Meet InfoTrends’ Tim Greene, and METRICS
Ever wonder how your Print business measured up to others? Sure you have. Who doesnt want to know if they are “normal” – well as normal as Print people can be that is!
Im really proud to be working with Tim Greene and InfoTrends to help introduce METRICS to all of you. It’s a FREE tool they have created to help Printers know where they stand in relationship to the market, and pinpoint areas that could help you improve the management of your shops.
The more Printers that participate the better it is for everyone, so after you read this interview please share it or the link to Metrics with your connections, and Tweet this:
How does your Print Biz Measure Up? Find out now with METRICS from @InfoTrends http://ow.ly/fjywd #print #digitalprint #wideformat
Thanks for helping me spread the word and GOOD LUCK with your results!
TG: I’m the Director of Wide Format research at InfoTrends. My job is to research, track, and forecast the market for wide format digital printing systems on a worldwide basis. InfoTrends is a market research and consulting company in the digital printing and imaging business that has been around for more than 20 years and I have been here since 1997.
DC: What do you love about wide format?
TG: There are two main things about wide format that I love; first is the people that are doing it, the shop owners and operators, the distributors, the manufacturers, there seems to be something special about this segment of the market that attracts great people. The second thing is that it is just flat-out a lot of fun to follow this business because these applications are a lot of fun to work with.
DC: Tell us about Metrics and why Printers should participate.
TG: Metrics is a free, live, on-line benchmarking tool that printing companies can use to see how they compare to their peers on a number of operational and financial ratios. We think this project helps printers manage their business because there is real value in understanding some of these ratios – take, for example, materials costs. If your materials costs are higher than industry average you might ask what are the prices you are paying, or what is the mix of materials you are using – at least understanding the reasons for being above or below the industry averages can be important for the management of the shop. There are some vendor-specific tools that do kind of the same thing, but our Metrics tool is totally vendor and brand agnostic.
DC: Is this survey open to all Printers, or wide format only?
TG: It is open to all. We have data from many printers in the commercial business, in the in-plant segment and among wide format shops.
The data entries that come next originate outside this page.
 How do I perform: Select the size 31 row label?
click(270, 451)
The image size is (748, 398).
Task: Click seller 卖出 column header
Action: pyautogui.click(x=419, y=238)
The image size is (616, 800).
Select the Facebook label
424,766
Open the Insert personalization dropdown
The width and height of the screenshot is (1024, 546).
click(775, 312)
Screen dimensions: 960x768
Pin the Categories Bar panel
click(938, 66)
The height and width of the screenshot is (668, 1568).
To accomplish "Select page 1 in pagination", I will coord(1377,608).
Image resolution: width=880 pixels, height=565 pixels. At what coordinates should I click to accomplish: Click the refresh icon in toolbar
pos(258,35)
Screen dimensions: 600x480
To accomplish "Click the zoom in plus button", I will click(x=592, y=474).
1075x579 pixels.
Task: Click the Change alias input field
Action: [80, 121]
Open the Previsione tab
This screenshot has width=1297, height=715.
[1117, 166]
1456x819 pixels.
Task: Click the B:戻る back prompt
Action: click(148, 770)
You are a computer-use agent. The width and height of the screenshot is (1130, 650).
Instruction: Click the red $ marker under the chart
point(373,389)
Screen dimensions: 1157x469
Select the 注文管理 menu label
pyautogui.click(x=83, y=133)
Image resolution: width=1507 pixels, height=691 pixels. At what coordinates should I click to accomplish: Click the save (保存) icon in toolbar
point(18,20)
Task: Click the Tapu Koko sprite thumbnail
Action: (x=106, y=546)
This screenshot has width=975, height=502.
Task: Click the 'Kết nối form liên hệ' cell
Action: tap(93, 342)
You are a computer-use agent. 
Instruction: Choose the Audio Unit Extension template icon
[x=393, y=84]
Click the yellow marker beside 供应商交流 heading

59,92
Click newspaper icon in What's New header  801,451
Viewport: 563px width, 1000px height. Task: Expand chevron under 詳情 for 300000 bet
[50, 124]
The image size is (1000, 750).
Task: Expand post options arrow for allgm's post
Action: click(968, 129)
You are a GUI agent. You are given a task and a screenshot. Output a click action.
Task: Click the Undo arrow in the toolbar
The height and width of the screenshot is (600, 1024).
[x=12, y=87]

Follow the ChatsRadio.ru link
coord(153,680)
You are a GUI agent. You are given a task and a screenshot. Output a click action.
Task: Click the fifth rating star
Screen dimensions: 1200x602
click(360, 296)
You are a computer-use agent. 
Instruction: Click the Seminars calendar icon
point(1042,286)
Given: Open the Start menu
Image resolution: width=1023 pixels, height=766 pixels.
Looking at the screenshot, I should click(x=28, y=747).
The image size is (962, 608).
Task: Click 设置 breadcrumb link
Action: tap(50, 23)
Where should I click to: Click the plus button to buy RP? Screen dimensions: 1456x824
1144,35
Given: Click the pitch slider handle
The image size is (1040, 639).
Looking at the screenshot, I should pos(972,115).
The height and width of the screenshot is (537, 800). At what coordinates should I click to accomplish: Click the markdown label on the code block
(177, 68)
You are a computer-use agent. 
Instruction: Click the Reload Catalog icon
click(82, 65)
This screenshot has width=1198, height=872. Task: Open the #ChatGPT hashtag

DC: What will InfoTrends be doing with the data? Will people participating in the survey end up on mailing lists from hell?
TG: Our goal with this project is to serve the market, so the data that the shop owner/operator supplies is used to compile industry averages, as well as the highs, and lows within a statistical range for each of the ratios. If people want to they can establish a free and get an update on their benchmarking report with or without submitting any new or additional data. We will use the averages and the ranges for some of these ratios within our consulting work, but we will not use any company’s individual data, and all participants will always remain unidentified to all of the other people that take the survey.
If they just want the one-shot view, then they can opt out and never hear from us again. We absolutely never sell or re-use e-mail addresses unless people opt in to our research panels, and they can always opt out. Either way, we never sell e-mail addresses, we never have, that is not our business.
DC: We were both at SGIA Expo this year, and there is no doubt the event was a success on numerous levels. What was your biggest take-away?
TG: The wide format digital graphics business is very active, the fact that there were record crowds at SGIA is a great indication of just how active it is. I’d say the biggest takeaway was the convergence that we’ve been seeing in the market between the traditional segments within the printing market. HP, EFI, Fujifilm and others all specifically identified commercial print as targets for their high-end wide format printers. Frankly this convergence among the segments of the printing market is one of the biggest motivators for us in creating this “Metrics” tool – because companies from outside of the wide format sector may have expectations for revenue and profitability that are either too high or too low, which can create kind of a self-fulfilling prophecy as it relates to volume and profits.
DC: Lastly, if you were going to give the commencement speech at Northeastern University, what would your message be regarding wide format printing in the cross media mix?
TG: Signage and graphics can be a powerful part of the cross-media mix. Our research indicates that most print buyers of signage and graphics have had little involvement in cross-media, but those that have absolutely love it. Steve Jobs even once said “creativity is just connecting things” and I think the use of signage and graphics to drive cross-media interaction is a great example of what he meant.